- **Task**: Rewrite the rows from the line containing "Where should I click to: Select 'Cambio" through the end of the rows, replacing "settings page" with "preferences page" and leaving everything else unchanged.

----------------

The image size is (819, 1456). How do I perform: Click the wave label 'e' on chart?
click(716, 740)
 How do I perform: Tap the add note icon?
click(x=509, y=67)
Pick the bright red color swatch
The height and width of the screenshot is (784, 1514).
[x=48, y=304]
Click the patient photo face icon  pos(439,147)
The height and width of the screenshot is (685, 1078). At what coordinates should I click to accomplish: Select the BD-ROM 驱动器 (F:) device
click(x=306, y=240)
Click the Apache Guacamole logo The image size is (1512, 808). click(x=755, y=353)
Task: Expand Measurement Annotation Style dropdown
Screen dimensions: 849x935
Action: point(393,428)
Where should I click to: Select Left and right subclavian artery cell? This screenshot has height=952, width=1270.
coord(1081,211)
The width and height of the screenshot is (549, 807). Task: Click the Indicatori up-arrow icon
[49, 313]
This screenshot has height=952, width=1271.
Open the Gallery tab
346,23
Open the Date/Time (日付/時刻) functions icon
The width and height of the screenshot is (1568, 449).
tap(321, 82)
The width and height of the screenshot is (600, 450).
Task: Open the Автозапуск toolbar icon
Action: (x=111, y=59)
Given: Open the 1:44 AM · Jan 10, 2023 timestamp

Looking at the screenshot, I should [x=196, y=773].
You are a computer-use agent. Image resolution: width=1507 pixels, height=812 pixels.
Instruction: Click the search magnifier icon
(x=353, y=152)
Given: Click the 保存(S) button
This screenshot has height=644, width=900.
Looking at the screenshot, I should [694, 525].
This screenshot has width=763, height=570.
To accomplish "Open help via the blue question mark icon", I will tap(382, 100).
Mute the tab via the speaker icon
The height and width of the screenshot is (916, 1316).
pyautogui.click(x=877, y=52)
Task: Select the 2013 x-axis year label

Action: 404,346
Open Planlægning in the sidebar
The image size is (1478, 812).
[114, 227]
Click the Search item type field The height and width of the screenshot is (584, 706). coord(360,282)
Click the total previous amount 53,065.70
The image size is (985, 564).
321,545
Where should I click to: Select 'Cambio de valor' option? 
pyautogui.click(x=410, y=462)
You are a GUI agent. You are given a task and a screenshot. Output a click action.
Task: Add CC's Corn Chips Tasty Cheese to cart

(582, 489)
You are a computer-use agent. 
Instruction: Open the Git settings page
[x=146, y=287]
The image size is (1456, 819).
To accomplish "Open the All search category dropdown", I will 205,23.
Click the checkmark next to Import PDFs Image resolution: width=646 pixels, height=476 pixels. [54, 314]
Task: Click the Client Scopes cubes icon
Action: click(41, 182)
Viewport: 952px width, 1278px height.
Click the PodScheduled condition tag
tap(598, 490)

----------------

- **Solved problem**:
Where should I click to: Select 'Cambio de valor' option? 
pyautogui.click(x=410, y=462)
You are a GUI agent. You are given a task and a screenshot. Output a click action.
Task: Add CC's Corn Chips Tasty Cheese to cart

(582, 489)
You are a computer-use agent. 
Instruction: Open the Git preferences page
[x=146, y=287]
The image size is (1456, 819).
To accomplish "Open the All search category dropdown", I will 205,23.
Click the checkmark next to Import PDFs Image resolution: width=646 pixels, height=476 pixels. [54, 314]
Task: Click the Client Scopes cubes icon
Action: click(41, 182)
Viewport: 952px width, 1278px height.
Click the PodScheduled condition tag
tap(598, 490)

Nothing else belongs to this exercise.